# [THE EXERCISE]
Copy out the material from the line containing "Given: Open the" through the line containing "Looking at the", both included, and leave out the pictures.

# [DATASET CONTENT]
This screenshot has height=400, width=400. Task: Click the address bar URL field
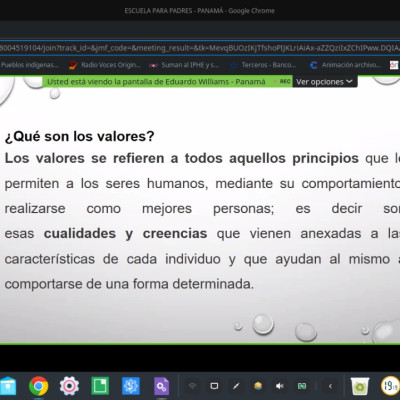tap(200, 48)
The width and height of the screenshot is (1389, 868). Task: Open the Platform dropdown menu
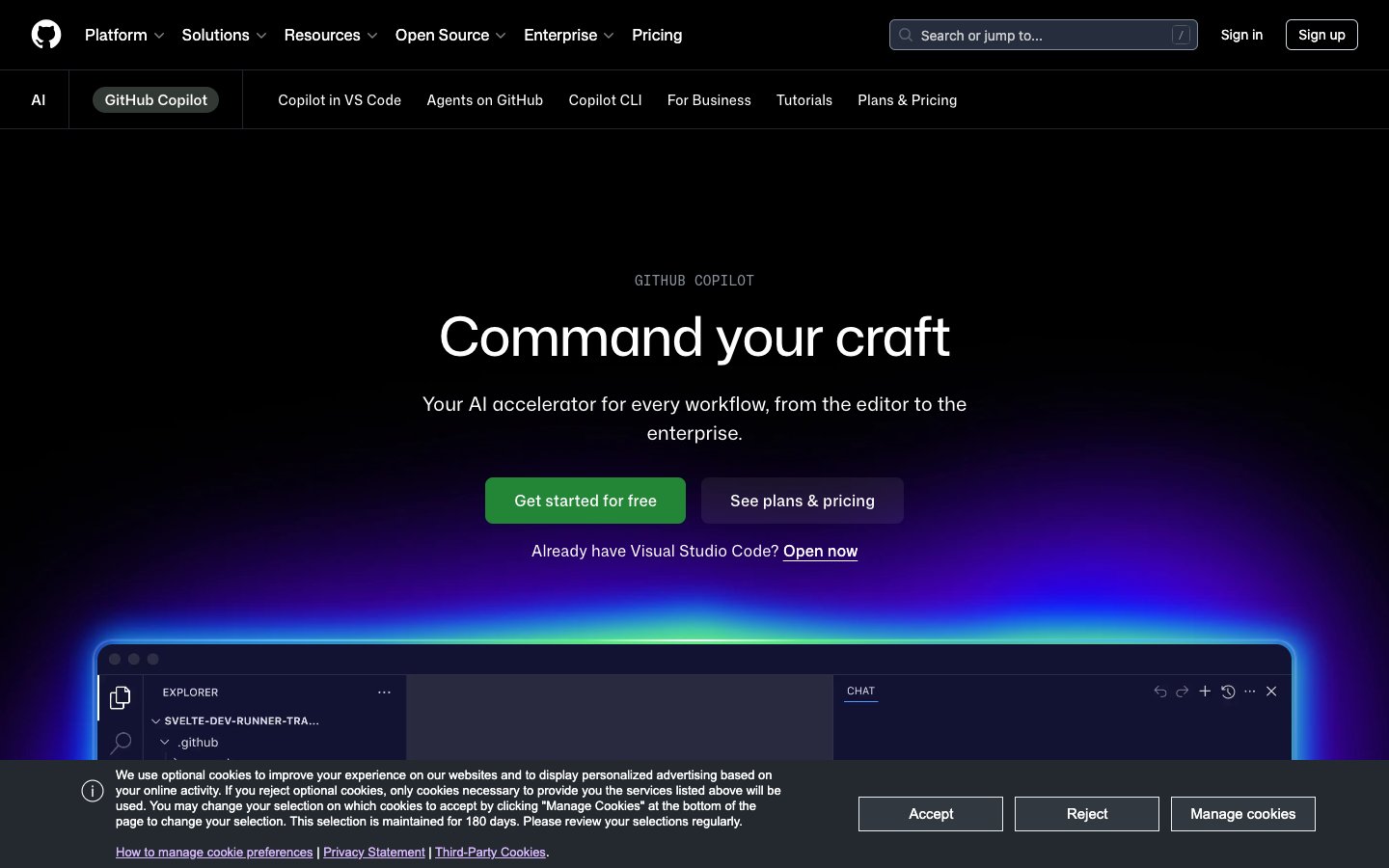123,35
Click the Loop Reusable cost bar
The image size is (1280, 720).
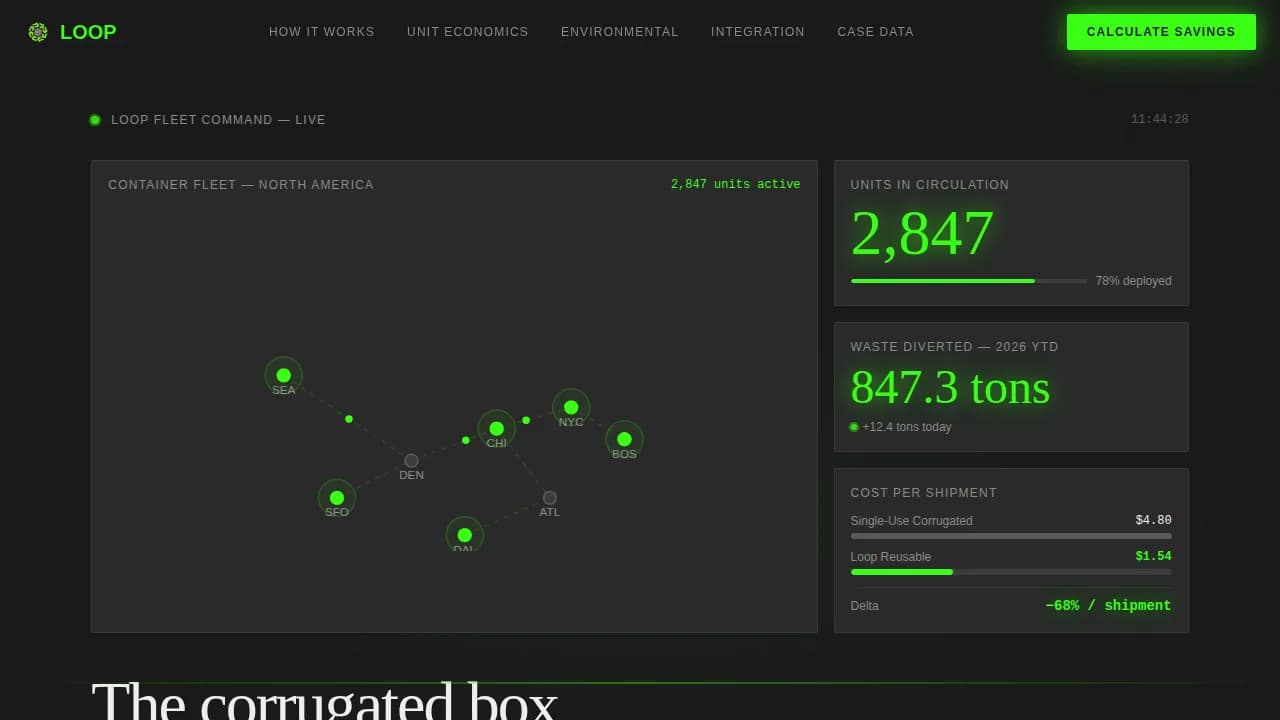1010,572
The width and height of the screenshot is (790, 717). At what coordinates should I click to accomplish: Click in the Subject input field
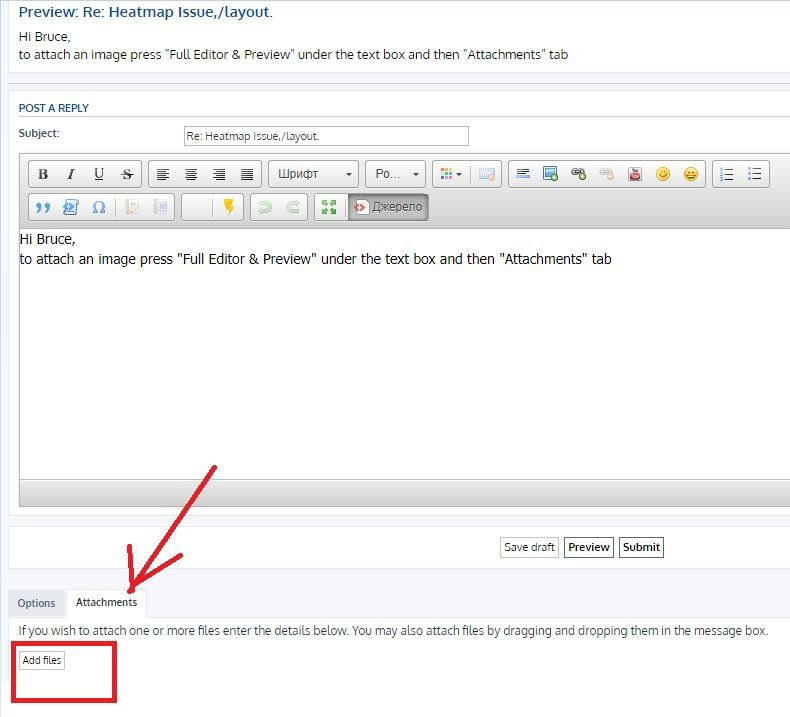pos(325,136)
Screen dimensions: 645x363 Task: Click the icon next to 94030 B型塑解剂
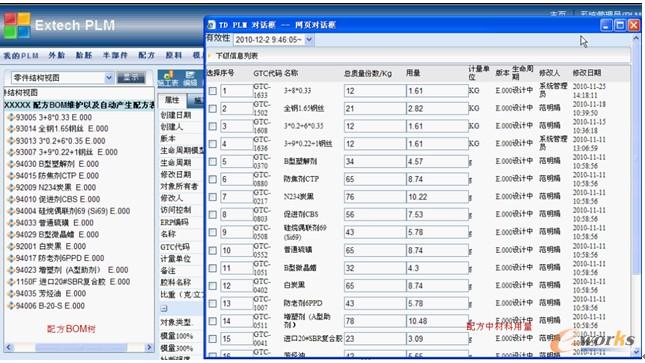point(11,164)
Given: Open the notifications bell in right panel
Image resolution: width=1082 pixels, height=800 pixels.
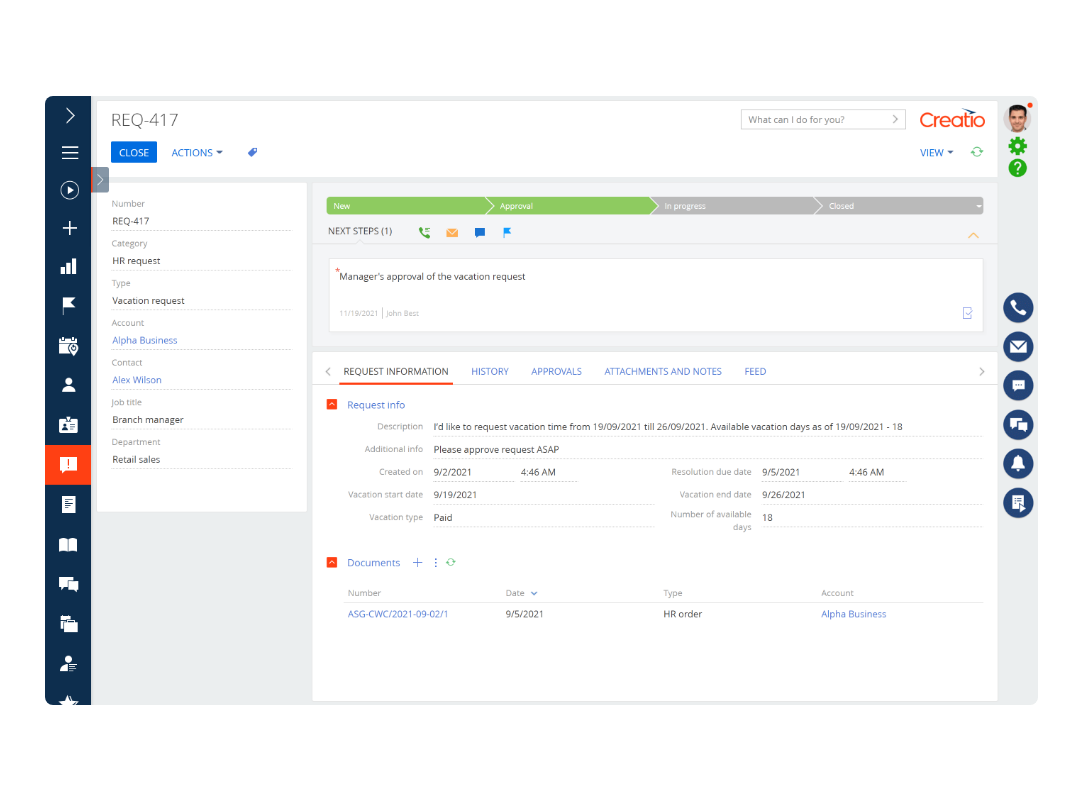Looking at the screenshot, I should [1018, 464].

==

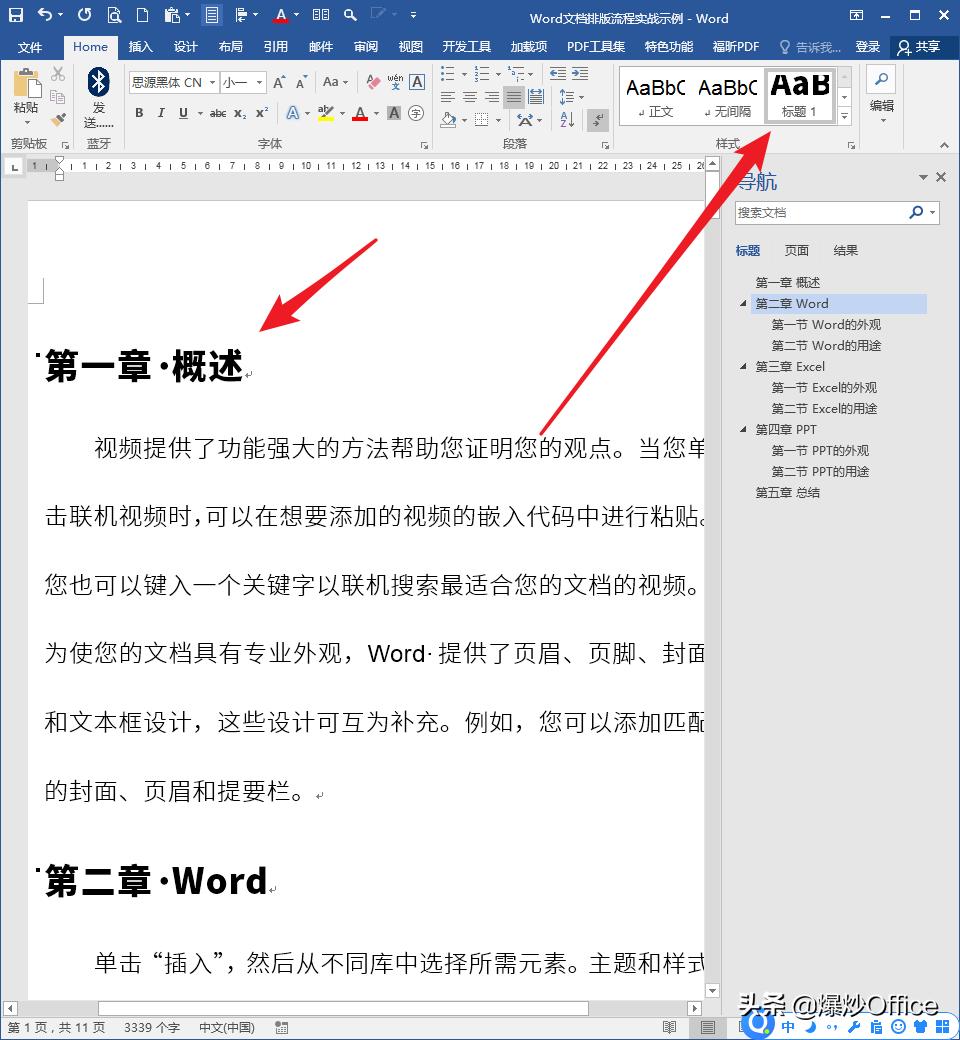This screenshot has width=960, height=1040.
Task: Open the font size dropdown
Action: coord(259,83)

# [EXERCISE RESPONSE]
Given: Open the notifications bell in right panel
Image resolution: width=1082 pixels, height=800 pixels.
Looking at the screenshot, I should [1018, 464].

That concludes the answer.